Organized workers are marking Labor Day today with a request for a hefty increase of P710 in the daily minimum wage in Metro Manila. The Trade Union Congress of the Philippines says laborers and their families are undernourished because they cannot afford the food items that provide minimum nutrition requirements.

Even with last year’s spike in inflation as excise taxes were slapped on fuel and rice prices soared, the daily wage went up by only P25 in Metro Manila. In consultation with employers and the government, the P710 is expected to just serve as the starting point for bargaining.

This being election season, some candidates have also revived proposals for a legislated wage hike, citing figures touted by some sectors that there are only slight differences in the cost of living across the country. The reason for tripartite consultations and regional wage-setting, however, is to ensure that any wage increase can be implemented. The consultations are also meant to keep the country competitive in attracting the investments needed to create meaningful employment.

Any wage increase that might be approved is unlikely to be enough for organized labor. The best employers understand that worker satisfaction has a direct link to productivity, but interests must be balanced to sustain both jobs and businesses. 

More effort is needed to make the country an easier place to do business. This requires improving governance and implementing structural reforms. The country must attract investments that will create meaningful jobs so that fewer Filipinos will feel that they can receive decent pay only if they work overseas. Their billions in remittances have made them modern-day heroes, but the social costs of the overseas worker phenomenon can be steep for many families, and it is creating a shortage of skilled workers in many industries in the Philippines. 
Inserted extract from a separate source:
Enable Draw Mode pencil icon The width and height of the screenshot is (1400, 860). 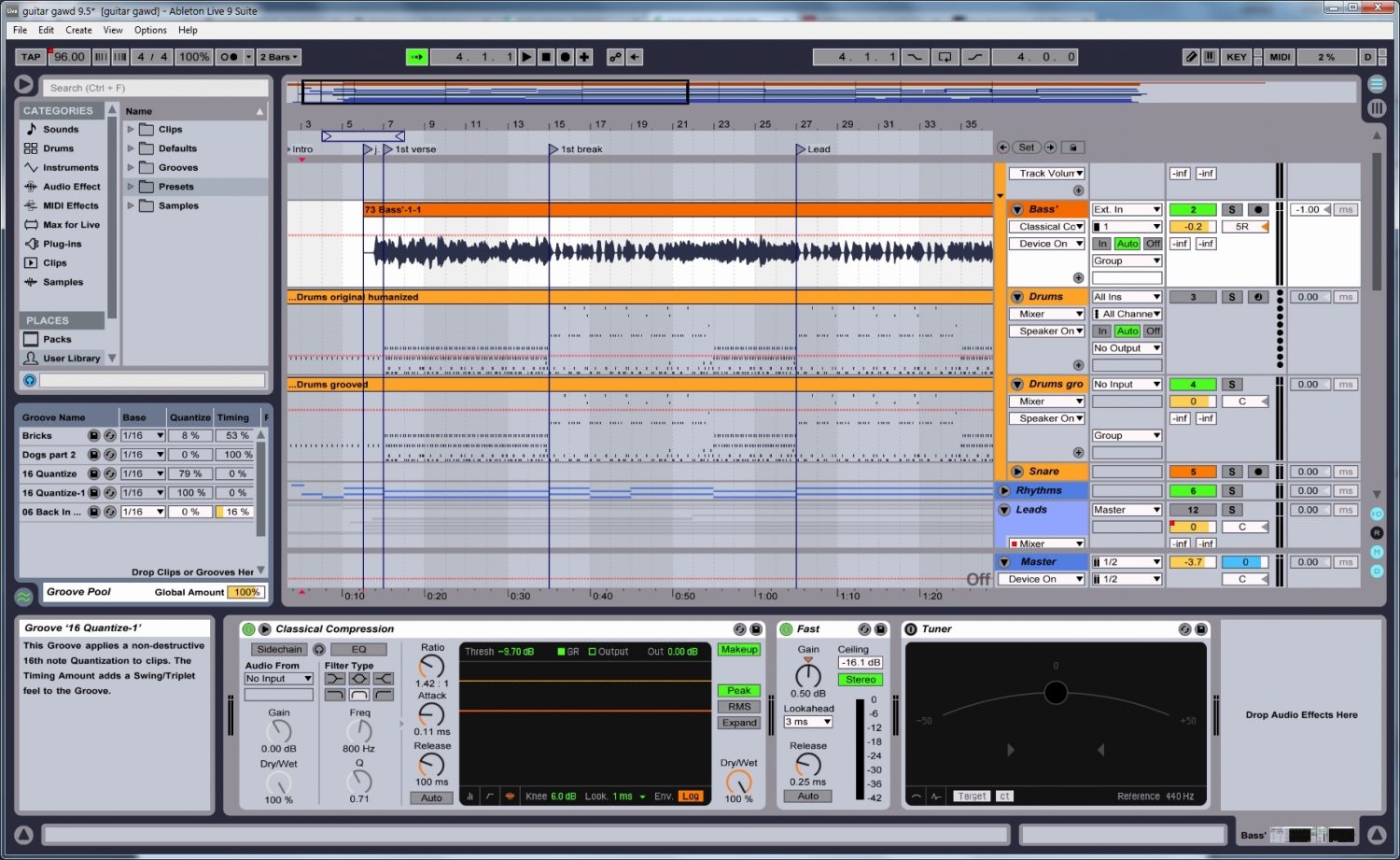(1191, 57)
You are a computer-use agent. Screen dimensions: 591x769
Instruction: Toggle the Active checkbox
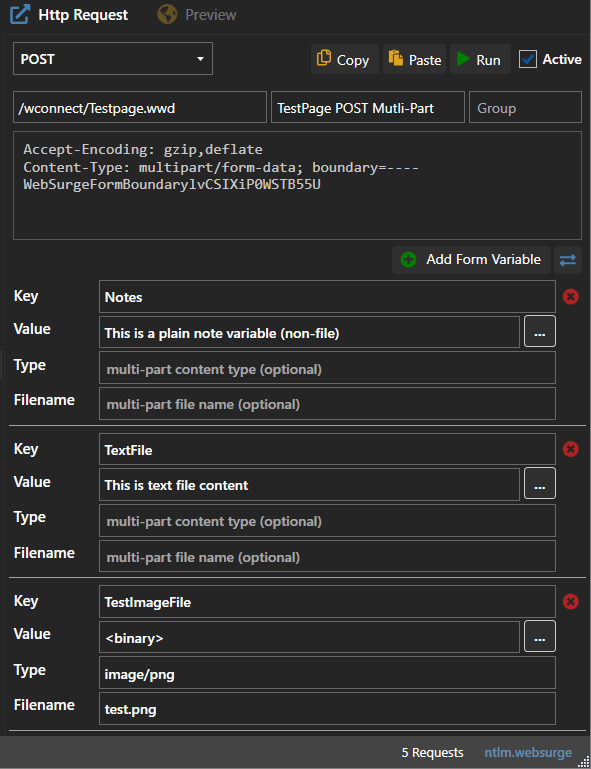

Beyond wage increases, there are other ways of promoting the welfare of workers. With Build Build Build, the government is being urged to ensure that the jobs created go to Filipinos rather than foreigners. There’s a wide room for improvement in the agriculture sector, where rice farmers feel threatened by the flood of imports with the approval of the rice tariffication law. Artificial intelligence is threatening voice business process outsourcing; workers in this sector urgently need skills upgrading. Tourism creates meaningful jobs, but travel destinations and the tourism infrastructure need improvement. A lot can be done to make Labor Day a day of celebration rather than protest.